Unfortunately, I agree as well.
I think, as more and more pple get to know of my blog, it puts me under tremendous pressure, and I cave. I am no longer true to myself. No, I think I prefer the way my sweet fren put it "selectively hypocritical". No, maybe I prefer the way I put it "wonderfully subtle". hahaha~look who's full of shit? Certainly NOT the one poking his teddy bear. wahahaha~
k serious serious.
I think sometimes, people juz don't know wat it means to be satisfied. Wants, unlimited desires, greed, the motivation to capitalism. But then again, a worthy motivation indeed.
Then again,
Why are we motivated by greed?
Why are we motivated by the seven deadly sins in the first place?
Anyway, I strayed, my topic tonight is "blogging"
A typical blogger goes thru this phase:
Annonymity- where she writes as and when she wants, where inspiration overflows bcos she knows no boundaries. Annonymity wat, wat's there to lose?
But then, sad to say, such joy never last. Soon, she blog surfs, sees many other blogs, listens to many others tok abt their precious blogs.
And she loses the courage to stand firm.
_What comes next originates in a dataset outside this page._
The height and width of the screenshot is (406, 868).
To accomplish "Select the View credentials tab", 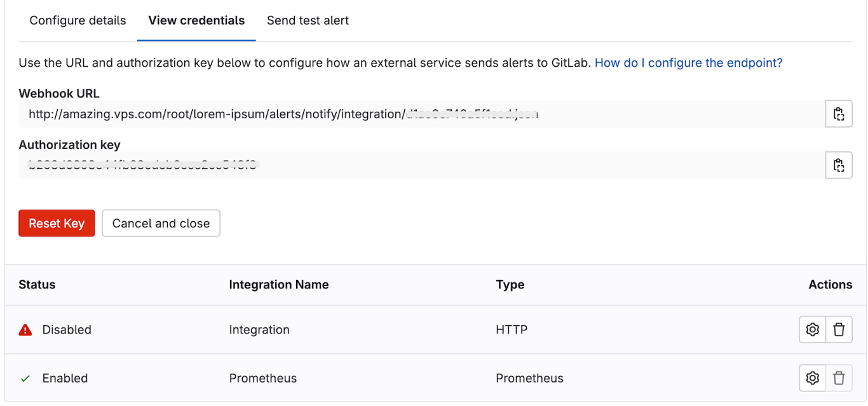I will coord(196,20).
She too, craves such recognition. Like
"What the hell!He/She can't even write properly loH!!!Might as well read my blog can!"
And she tells. Bcos deep down, she is still human. And when she receives compliments, abt wat a gr8 job she does with her blog, her ego starts working up, and she tells some more.
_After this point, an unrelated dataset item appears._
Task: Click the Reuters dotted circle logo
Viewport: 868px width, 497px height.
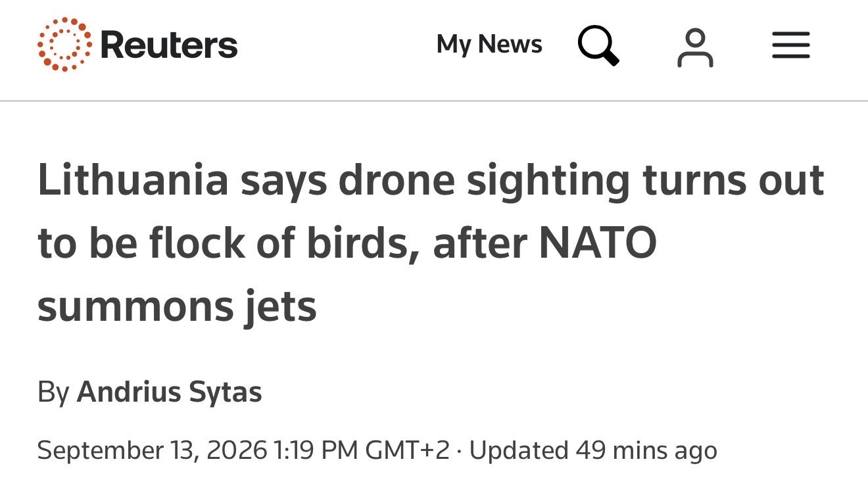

Then, one bright and sunny day, she suddenly recalls tt pple know abt this blog of hers, and she realises the potential it has to be a "messenger" to tell ppl things she doesn't dare to say to them face to face.
She uses it as such.And she began to see how useful a blog cld actually be.
And she tells somemore.
Eventually, she tells and she tells and she tells, and falls deeper into this vicious cycle.
Until one day, she wakes up and realise the pressure tt she is carrying on her frail shoulders.......
Then, she starts craving for the annonymity she has right from the beginning.
It's a vicious cycle every serious blogger goes thru.
*sighs dramatically
Or maybe, it's juz me.
argh!!!!Shakes the goldfish bowl violently, reminiscent of the terror-girl in, "finding nemo".